▶ **Data for analysis**
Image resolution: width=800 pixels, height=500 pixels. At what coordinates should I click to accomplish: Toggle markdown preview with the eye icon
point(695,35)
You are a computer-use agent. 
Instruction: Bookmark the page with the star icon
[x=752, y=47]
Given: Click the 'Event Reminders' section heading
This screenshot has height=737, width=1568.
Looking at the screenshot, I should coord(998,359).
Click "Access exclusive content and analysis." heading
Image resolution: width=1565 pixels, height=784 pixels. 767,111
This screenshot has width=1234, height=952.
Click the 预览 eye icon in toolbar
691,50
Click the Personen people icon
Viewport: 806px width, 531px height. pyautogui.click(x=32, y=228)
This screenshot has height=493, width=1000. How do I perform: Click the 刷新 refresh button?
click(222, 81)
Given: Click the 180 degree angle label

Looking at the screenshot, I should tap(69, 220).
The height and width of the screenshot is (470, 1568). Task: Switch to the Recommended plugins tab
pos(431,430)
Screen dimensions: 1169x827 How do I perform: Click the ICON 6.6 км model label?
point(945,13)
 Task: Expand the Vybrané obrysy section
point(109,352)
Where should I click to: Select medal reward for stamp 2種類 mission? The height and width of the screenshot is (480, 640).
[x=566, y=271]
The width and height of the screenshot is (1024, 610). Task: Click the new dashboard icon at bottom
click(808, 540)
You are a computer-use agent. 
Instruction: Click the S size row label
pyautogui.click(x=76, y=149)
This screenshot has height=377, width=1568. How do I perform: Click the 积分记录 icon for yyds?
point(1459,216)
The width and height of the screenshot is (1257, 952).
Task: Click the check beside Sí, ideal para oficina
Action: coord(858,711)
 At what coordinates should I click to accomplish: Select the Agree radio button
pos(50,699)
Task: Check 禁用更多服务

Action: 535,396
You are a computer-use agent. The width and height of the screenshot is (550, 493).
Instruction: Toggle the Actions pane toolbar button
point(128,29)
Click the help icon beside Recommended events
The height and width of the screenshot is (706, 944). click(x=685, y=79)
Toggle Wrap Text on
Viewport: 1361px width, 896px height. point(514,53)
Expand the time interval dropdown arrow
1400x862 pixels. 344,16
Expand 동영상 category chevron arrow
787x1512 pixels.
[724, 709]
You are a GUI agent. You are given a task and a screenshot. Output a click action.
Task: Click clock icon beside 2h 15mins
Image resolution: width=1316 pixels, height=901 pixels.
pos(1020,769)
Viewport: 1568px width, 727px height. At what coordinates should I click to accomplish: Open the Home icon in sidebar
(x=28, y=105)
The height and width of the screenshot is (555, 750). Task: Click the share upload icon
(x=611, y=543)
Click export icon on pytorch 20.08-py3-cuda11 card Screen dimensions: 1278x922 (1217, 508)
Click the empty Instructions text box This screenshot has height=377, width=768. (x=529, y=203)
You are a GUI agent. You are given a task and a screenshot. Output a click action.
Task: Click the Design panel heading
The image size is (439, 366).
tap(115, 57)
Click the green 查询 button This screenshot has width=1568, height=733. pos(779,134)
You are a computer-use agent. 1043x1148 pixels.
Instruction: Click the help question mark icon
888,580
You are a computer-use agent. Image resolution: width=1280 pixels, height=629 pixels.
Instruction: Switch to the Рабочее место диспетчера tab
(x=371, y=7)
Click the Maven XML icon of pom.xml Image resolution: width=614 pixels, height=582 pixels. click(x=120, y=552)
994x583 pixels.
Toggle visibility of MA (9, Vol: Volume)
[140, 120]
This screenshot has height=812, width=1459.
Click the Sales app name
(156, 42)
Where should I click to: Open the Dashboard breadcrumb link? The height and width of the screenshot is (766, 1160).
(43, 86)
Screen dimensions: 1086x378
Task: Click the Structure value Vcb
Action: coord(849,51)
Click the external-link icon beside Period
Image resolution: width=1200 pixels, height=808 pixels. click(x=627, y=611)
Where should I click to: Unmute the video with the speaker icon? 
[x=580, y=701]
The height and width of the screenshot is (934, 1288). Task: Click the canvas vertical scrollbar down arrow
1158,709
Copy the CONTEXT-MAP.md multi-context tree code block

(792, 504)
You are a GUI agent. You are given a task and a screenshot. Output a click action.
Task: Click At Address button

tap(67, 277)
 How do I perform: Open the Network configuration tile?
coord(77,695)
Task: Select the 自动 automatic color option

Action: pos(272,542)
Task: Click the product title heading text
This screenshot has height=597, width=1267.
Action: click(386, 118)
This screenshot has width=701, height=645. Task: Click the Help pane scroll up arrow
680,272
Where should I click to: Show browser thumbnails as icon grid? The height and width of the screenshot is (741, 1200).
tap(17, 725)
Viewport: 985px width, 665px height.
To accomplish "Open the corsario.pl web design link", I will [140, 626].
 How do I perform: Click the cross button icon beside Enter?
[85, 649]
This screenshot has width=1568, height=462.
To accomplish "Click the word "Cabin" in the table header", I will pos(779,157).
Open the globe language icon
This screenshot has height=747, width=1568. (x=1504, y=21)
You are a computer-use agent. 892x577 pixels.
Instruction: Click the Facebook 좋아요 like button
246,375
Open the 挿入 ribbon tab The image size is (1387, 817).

▶ **What is needed**
Take each record above and return it verbatim.

▶ **Task output**
Image resolution: width=800 pixels, height=500 pixels. At what coordinates should I click to accomplish: Toggle markdown preview with the eye icon
point(695,35)
You are a computer-use agent. 
Instruction: Bookmark the page with the star icon
[x=752, y=47]
Given: Click the 'Event Reminders' section heading
This screenshot has height=737, width=1568.
Looking at the screenshot, I should coord(998,359).
Click "Access exclusive content and analysis." heading
Image resolution: width=1565 pixels, height=784 pixels. 767,111
This screenshot has width=1234, height=952.
Click the 预览 eye icon in toolbar
691,50
Click the Personen people icon
Viewport: 806px width, 531px height. pyautogui.click(x=32, y=228)
This screenshot has height=493, width=1000. How do I perform: Click the 刷新 refresh button?
click(222, 81)
Given: Click the 180 degree angle label

Looking at the screenshot, I should tap(69, 220).
The height and width of the screenshot is (470, 1568). Task: Switch to the Recommended plugins tab
pos(431,430)
Screen dimensions: 1169x827 How do I perform: Click the ICON 6.6 км model label?
point(945,13)
 Task: Expand the Vybrané obrysy section
point(109,352)
Where should I click to: Select medal reward for stamp 2種類 mission? The height and width of the screenshot is (480, 640).
[x=566, y=271]
The width and height of the screenshot is (1024, 610). Task: Click the new dashboard icon at bottom
click(808, 540)
You are a computer-use agent. 
Instruction: Click the S size row label
pyautogui.click(x=76, y=149)
This screenshot has height=377, width=1568. How do I perform: Click the 积分记录 icon for yyds?
point(1459,216)
The width and height of the screenshot is (1257, 952).
Task: Click the check beside Sí, ideal para oficina
Action: coord(858,711)
 At what coordinates should I click to accomplish: Select the Agree radio button
pos(50,699)
Task: Check 禁用更多服务

Action: 535,396
You are a computer-use agent. The width and height of the screenshot is (550, 493).
Instruction: Toggle the Actions pane toolbar button
point(128,29)
Click the help icon beside Recommended events
The height and width of the screenshot is (706, 944). click(x=685, y=79)
Toggle Wrap Text on
Viewport: 1361px width, 896px height. point(514,53)
Expand the time interval dropdown arrow
1400x862 pixels. 344,16
Expand 동영상 category chevron arrow
787x1512 pixels.
[724, 709]
You are a GUI agent. You are given a task and a screenshot. Output a click action.
Task: Click clock icon beside 2h 15mins
Image resolution: width=1316 pixels, height=901 pixels.
pos(1020,769)
Viewport: 1568px width, 727px height. At what coordinates should I click to accomplish: Open the Home icon in sidebar
(x=28, y=105)
The height and width of the screenshot is (555, 750). Task: Click the share upload icon
(x=611, y=543)
Click export icon on pytorch 20.08-py3-cuda11 card Screen dimensions: 1278x922 (1217, 508)
Click the empty Instructions text box This screenshot has height=377, width=768. (x=529, y=203)
You are a GUI agent. You are given a task and a screenshot. Output a click action.
Task: Click the Design panel heading
The image size is (439, 366).
tap(115, 57)
Click the green 查询 button This screenshot has width=1568, height=733. pos(779,134)
You are a computer-use agent. 1043x1148 pixels.
Instruction: Click the help question mark icon
888,580
You are a computer-use agent. Image resolution: width=1280 pixels, height=629 pixels.
Instruction: Switch to the Рабочее место диспетчера tab
(x=371, y=7)
Click the Maven XML icon of pom.xml Image resolution: width=614 pixels, height=582 pixels. click(x=120, y=552)
994x583 pixels.
Toggle visibility of MA (9, Vol: Volume)
[140, 120]
This screenshot has height=812, width=1459.
Click the Sales app name
(156, 42)
Where should I click to: Open the Dashboard breadcrumb link? The height and width of the screenshot is (766, 1160).
(43, 86)
Screen dimensions: 1086x378
Task: Click the Structure value Vcb
Action: coord(849,51)
Click the external-link icon beside Period
Image resolution: width=1200 pixels, height=808 pixels. click(x=627, y=611)
Where should I click to: Unmute the video with the speaker icon? 
[x=580, y=701]
The height and width of the screenshot is (934, 1288). Task: Click the canvas vertical scrollbar down arrow
1158,709
Copy the CONTEXT-MAP.md multi-context tree code block

(792, 504)
You are a GUI agent. You are given a task and a screenshot. Output a click action.
Task: Click At Address button

tap(67, 277)
 How do I perform: Open the Network configuration tile?
coord(77,695)
Task: Select the 自动 automatic color option

Action: pos(272,542)
Task: Click the product title heading text
This screenshot has height=597, width=1267.
Action: click(386, 118)
This screenshot has width=701, height=645. Task: Click the Help pane scroll up arrow
680,272
Where should I click to: Show browser thumbnails as icon grid? The height and width of the screenshot is (741, 1200).
tap(17, 725)
Viewport: 985px width, 665px height.
To accomplish "Open the corsario.pl web design link", I will [140, 626].
 How do I perform: Click the cross button icon beside Enter?
[85, 649]
This screenshot has width=1568, height=462.
To accomplish "Click the word "Cabin" in the table header", I will pos(779,157).
Open the globe language icon
This screenshot has height=747, width=1568. (x=1504, y=21)
You are a computer-use agent. 892x577 pixels.
Instruction: Click the Facebook 좋아요 like button
246,375
Open the 挿入 ribbon tab The image size is (1387, 817).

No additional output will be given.